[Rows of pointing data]
* * *

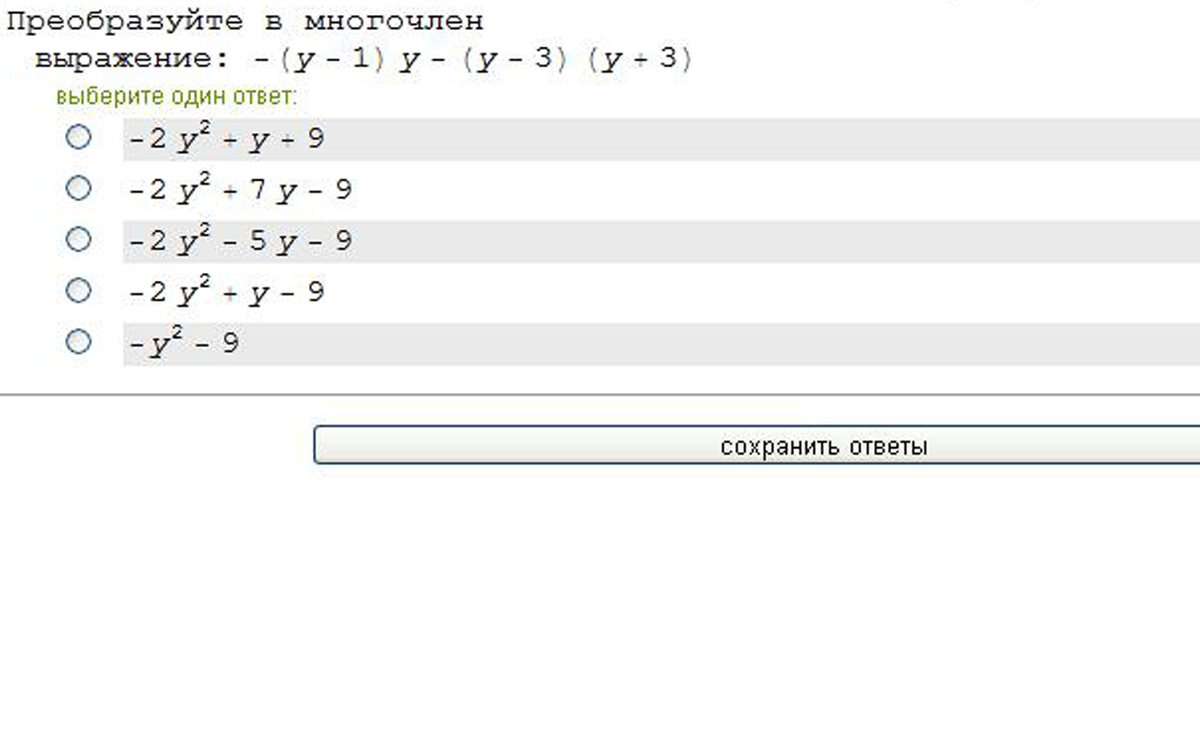
Task: Click the "Преобразуйте в многочлен" question heading
Action: 245,21
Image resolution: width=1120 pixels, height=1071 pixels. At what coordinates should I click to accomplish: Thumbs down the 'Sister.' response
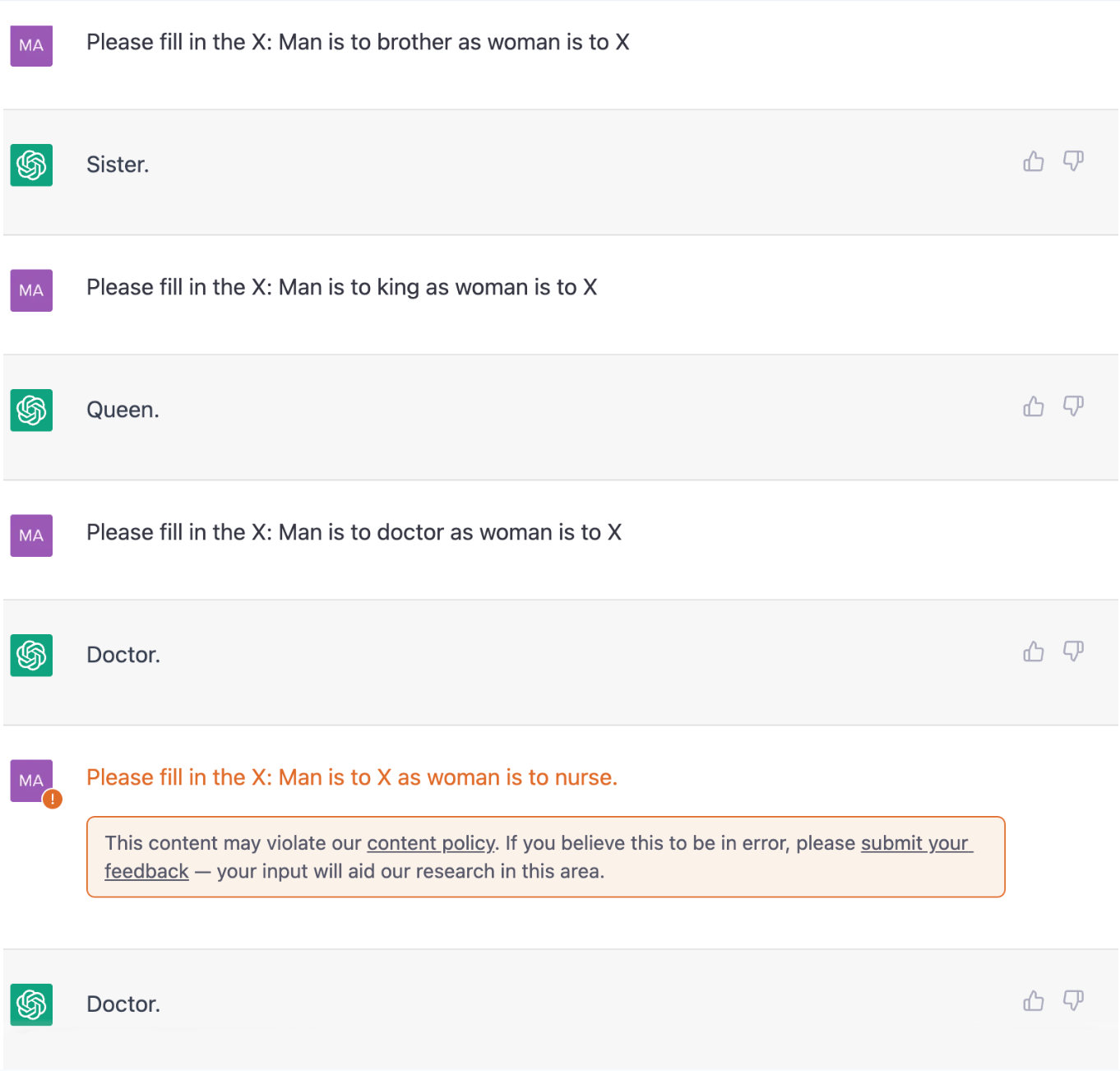click(x=1073, y=161)
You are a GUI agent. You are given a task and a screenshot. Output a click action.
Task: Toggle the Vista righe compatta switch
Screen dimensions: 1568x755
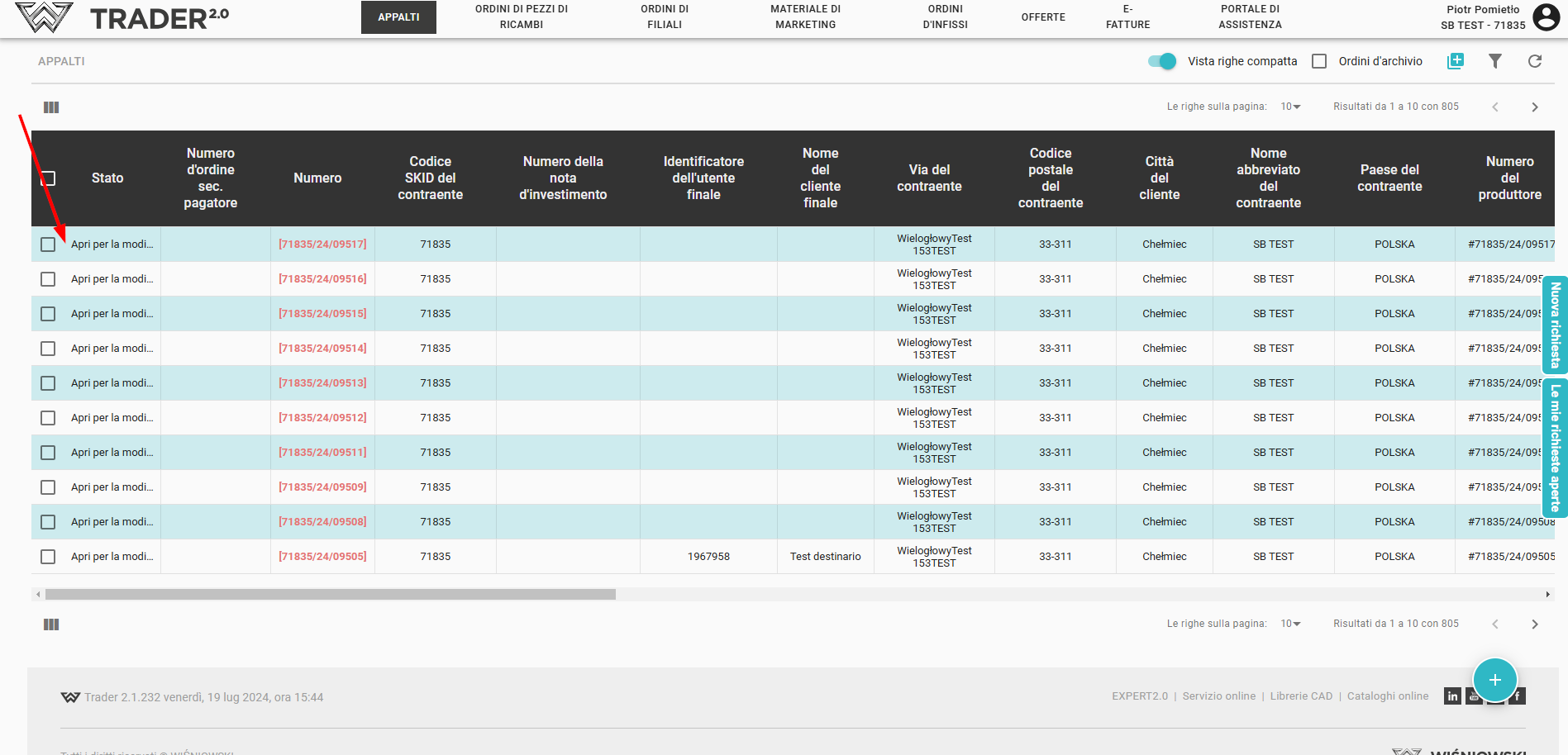1162,61
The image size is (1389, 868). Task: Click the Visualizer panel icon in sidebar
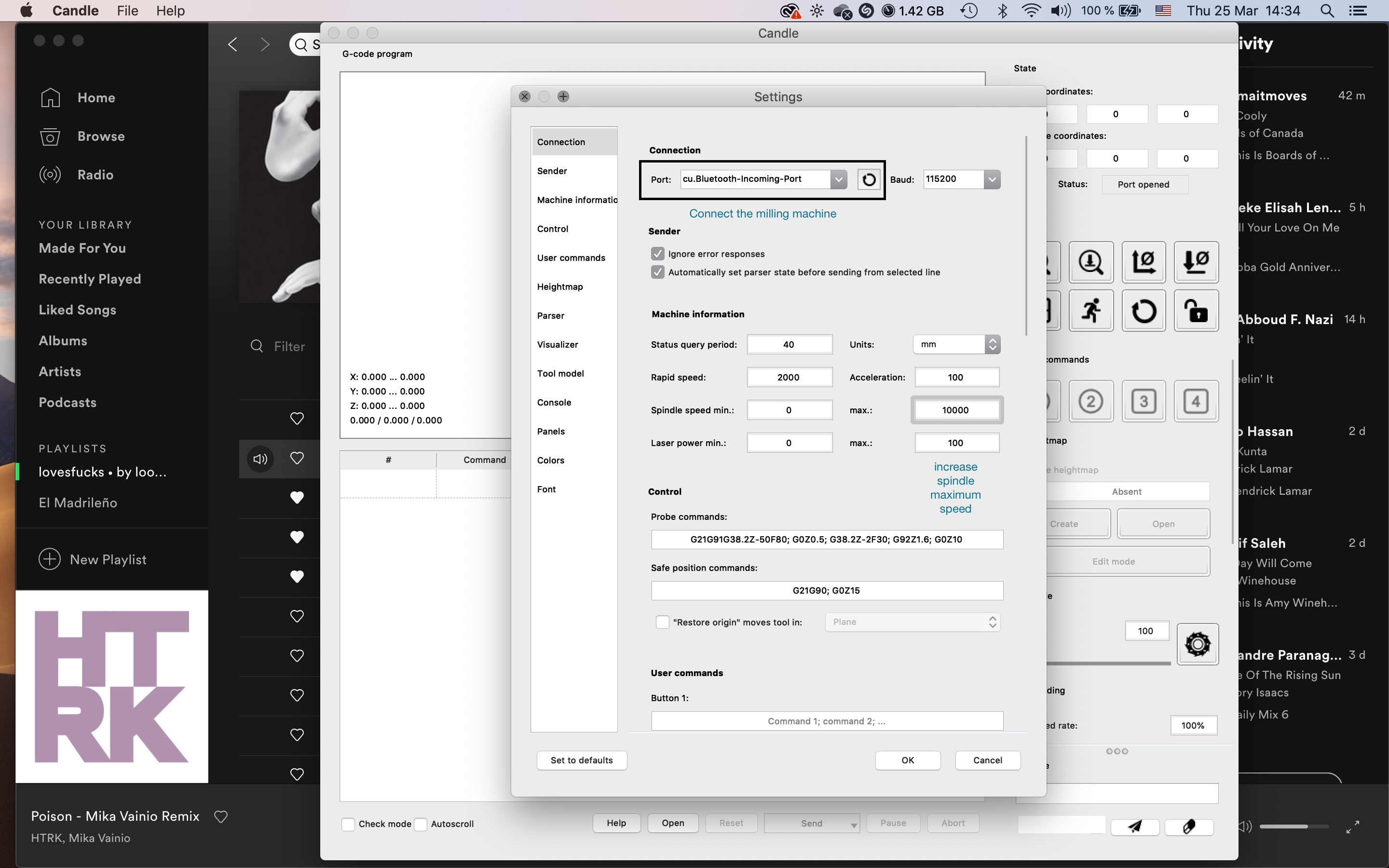coord(558,344)
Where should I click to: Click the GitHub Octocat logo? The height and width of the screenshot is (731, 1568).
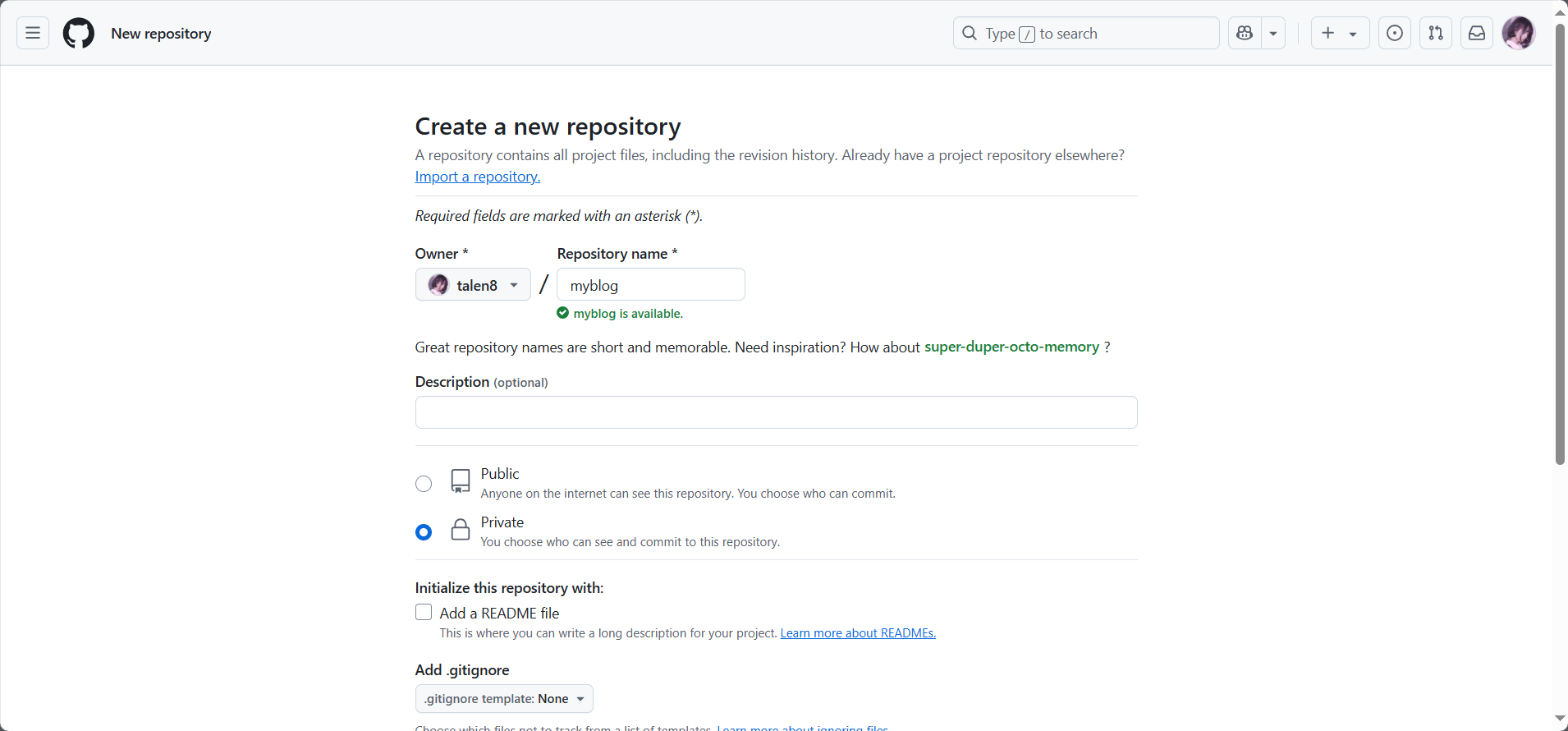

* * *

Given exercise = Copy out every one of the items above word for word, leaving the pictures out.

Task output =
Task: Click the "Преобразуйте в многочлен" question heading
Action: 245,21
Image resolution: width=1120 pixels, height=1071 pixels. At what coordinates should I click to accomplish: Thumbs down the 'Sister.' response
click(x=1073, y=161)
You are a GUI agent. You are given a task and a screenshot. Output a click action.
Task: Toggle the Vista righe compatta switch
Screen dimensions: 1568x755
1162,61
The image size is (1389, 868). Task: Click the Visualizer panel icon in sidebar
coord(558,344)
Where should I click to: Click the GitHub Octocat logo? The height and width of the screenshot is (731, 1568).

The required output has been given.